Che rapporto c'è (o potrebbe esserci) tra social e memoria della Shoah?

10 Marzo 2021

In che modo i musei e memoriali utilizzano i social media per diffondere la storia e la memoria della Shoah? E come interagiscono, gli utenti, su questi supporti? Che peso hanno questi mezzi nella trasmissione di conoscenze e pratiche formative? Sono queste alcune delle domande al centro di un ambizioso progetto di ricerca internazionale promosso e finanziato dall’International Holocaust Remembrance Alliance che ha invitato a partecipare all’iniziativa dieci istituti (cinque italiani e cinque tedeschi), tra cui la Fondazione Fossoli di Carpi e il Museo Nazionale dell’Ebraismo Italiano e della Shoah (MEIS) di Ferrara.

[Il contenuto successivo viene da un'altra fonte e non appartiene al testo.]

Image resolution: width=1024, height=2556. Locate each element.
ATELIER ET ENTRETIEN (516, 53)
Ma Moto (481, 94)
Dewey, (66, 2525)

L’indagine, realizzata insieme all’Istituto per le Tecnologie Didattiche del Consiglio Nazionale delle Ricerche in collaborazione con l’Institute of Educational Consulting dell’Università di Weingarten e il Dipartimento di Formazione, Lingue, Intercultura, Letterature e Psicologia dell’Università degli Studi di Firenze, si propone di monitorare l’utilizzo dei social media da parte di musei e memoriali della Shoah, allo scopo di rilevare gli interessi, le motivazioni e i benefici degli utenti legati all’utilizzo di pagine o profili social per acquisire informazioni sui temi legati alla Shoah.

Per questo è stato costruito un questionario online, che si trova sul sito della Fondazione Fossoli e che tutte le cittadine e tutti i cittadini che seguono le attività della Fondazione o di uno degli altri istituti coinvolti sono invitati a compilare, per portare il proprio contributo attivo alla ricerca. Le risposte verranno fornite in forma anonima e saranno sufficienti solo circa quindici minuti per portare a termine la compilazione. Quindici minuti molto utili agli studiosi per indagare le dinamiche di fruizione dei social media per quanto riguarda queste importanti tematiche.

Gli altri istituti italiani coinvolti insieme alla Fondazione Fossoli e al MEIS sono: la Fondazione Museo della Shoah, il Memoriale della Shoah di Milano e il Museo della Deportazione e Resistenza. Per la Germania partecipano: il Memoriale del Campo di Concentramento di Neuengamme, il Memoriale e Museo di Sachsenhausen, il Memoriale di Bergen-Belsen, il Memoriale del Campo di Concentramento di Dachau e il Memoriale di Ravensbrük.